**The task:**
Copy the entries verbatim, starting at the line containing "This screenshot has width=871, height=980." and continuing through the final line of the entries. Omit the pictures from your copy.

Data items
[start]
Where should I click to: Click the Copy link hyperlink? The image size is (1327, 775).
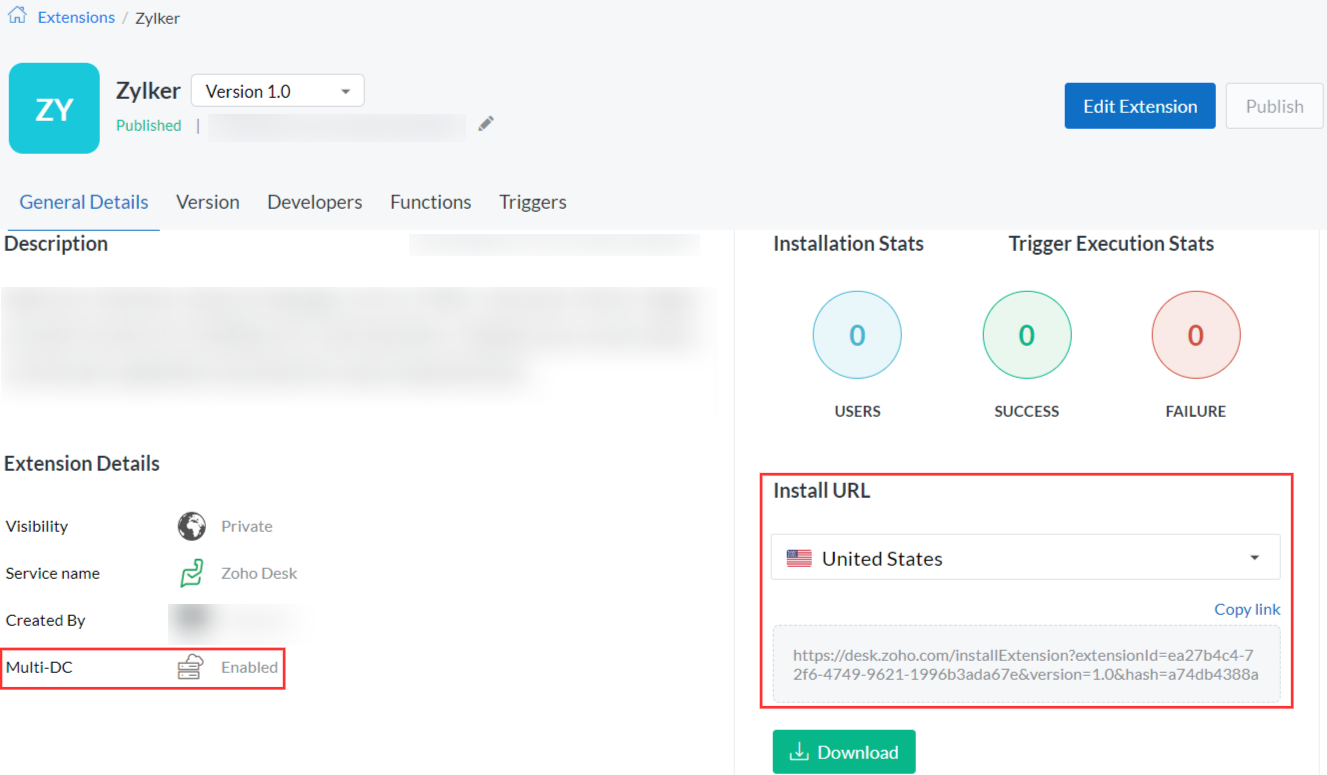click(x=1246, y=609)
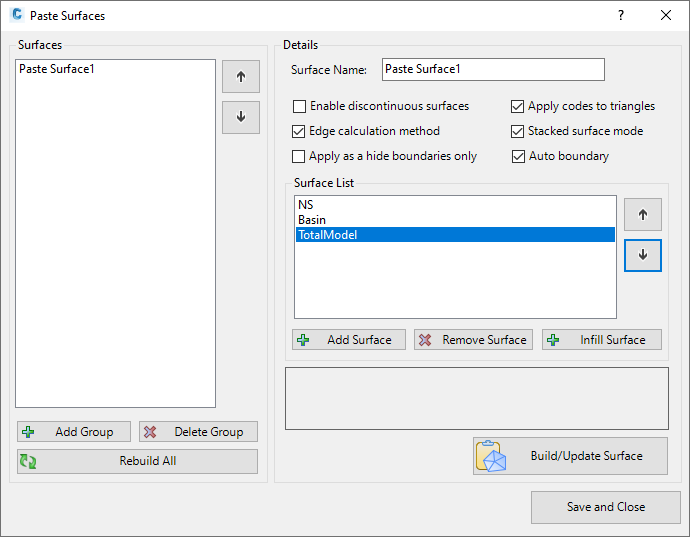Disable Apply codes to triangles
This screenshot has width=690, height=537.
coord(518,106)
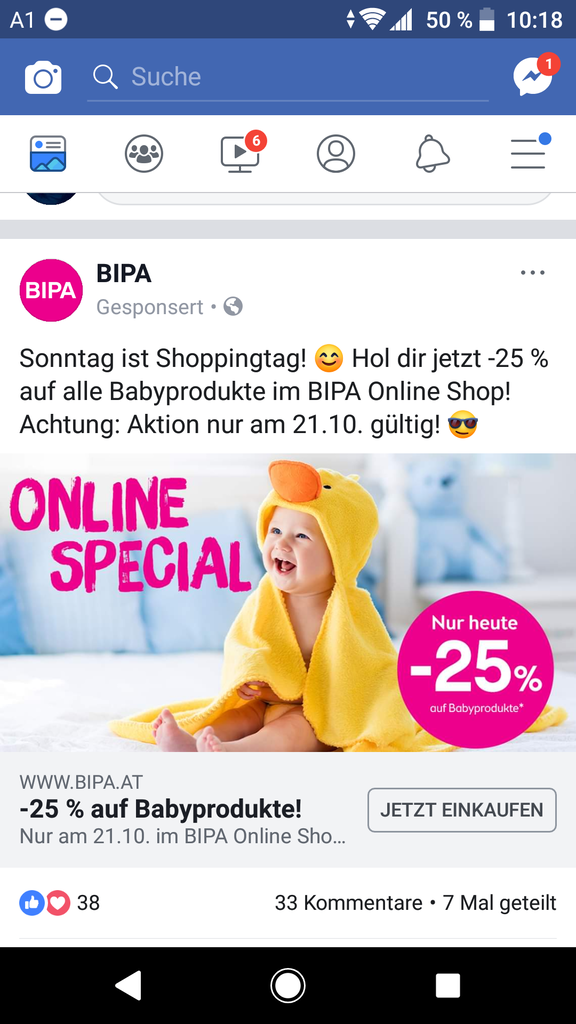View the 38 reactions list
The width and height of the screenshot is (576, 1024).
point(59,903)
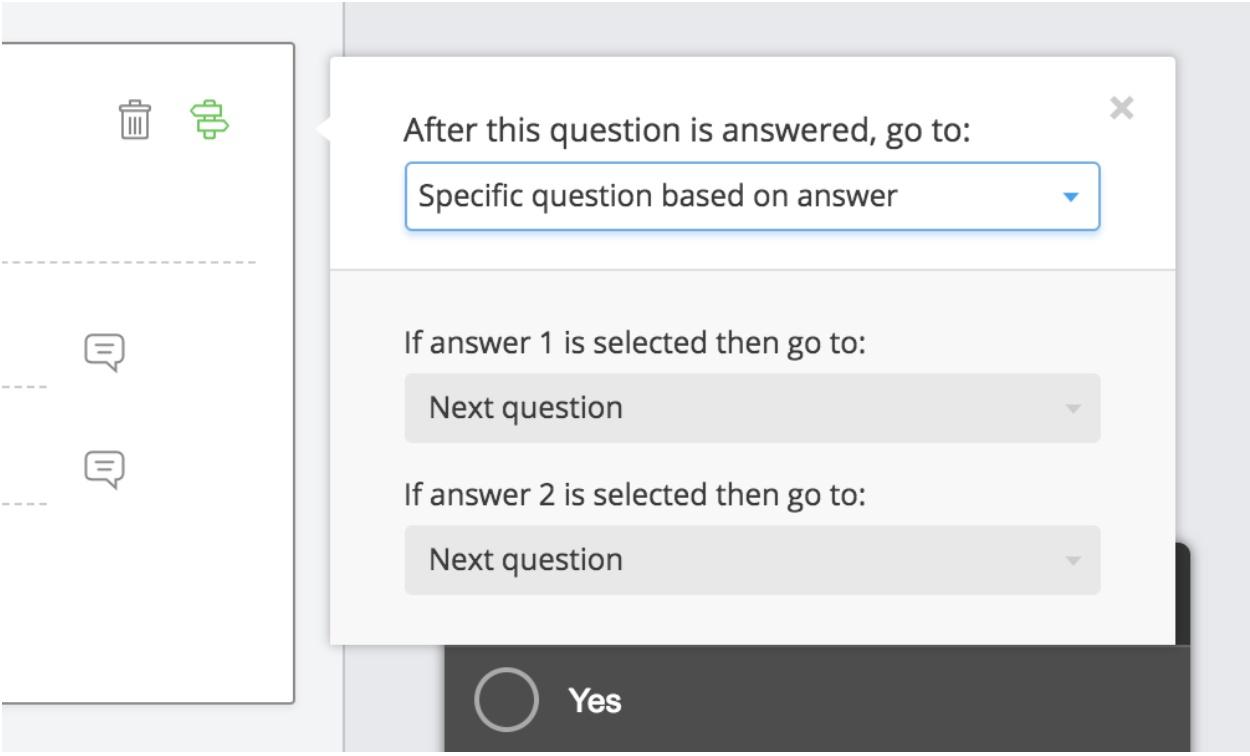Image resolution: width=1250 pixels, height=756 pixels.
Task: Click the lower answer comment bubble icon
Action: (x=105, y=469)

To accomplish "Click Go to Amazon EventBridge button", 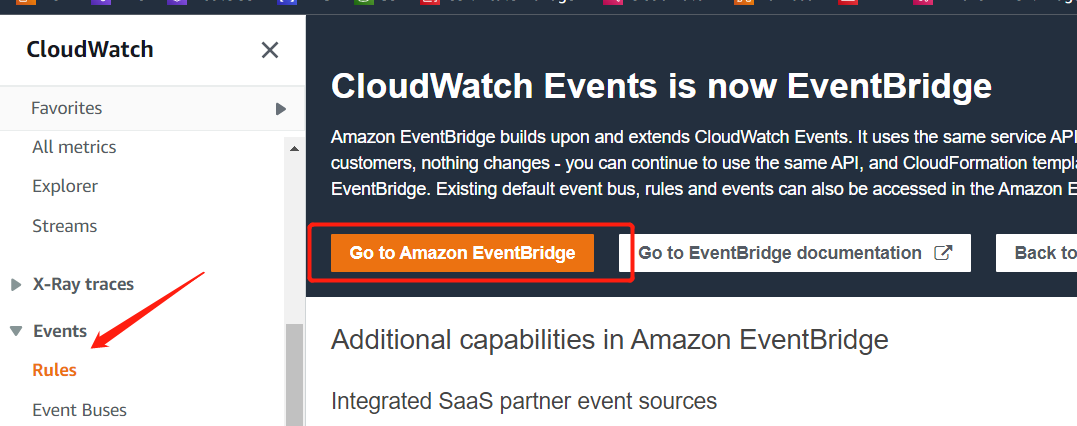I will coord(462,253).
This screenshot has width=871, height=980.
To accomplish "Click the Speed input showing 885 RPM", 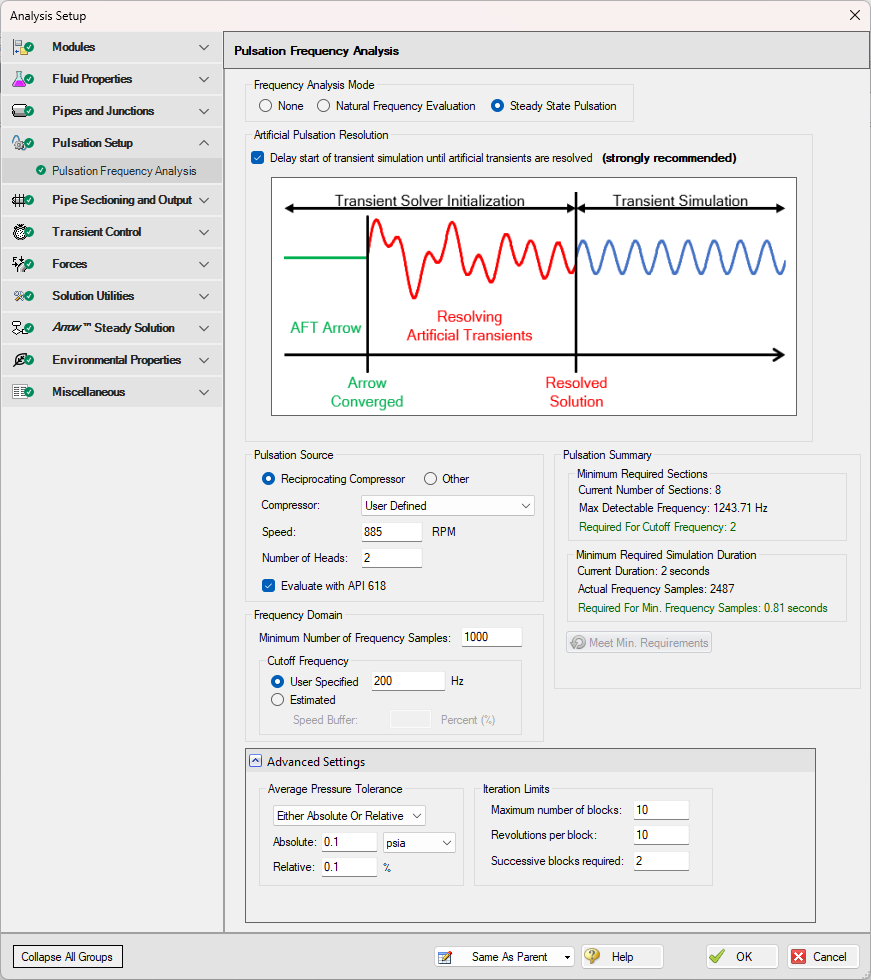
[end]
**The result:**
This screenshot has width=871, height=980.
To accomplish "Click the Speed input showing 885 RPM", 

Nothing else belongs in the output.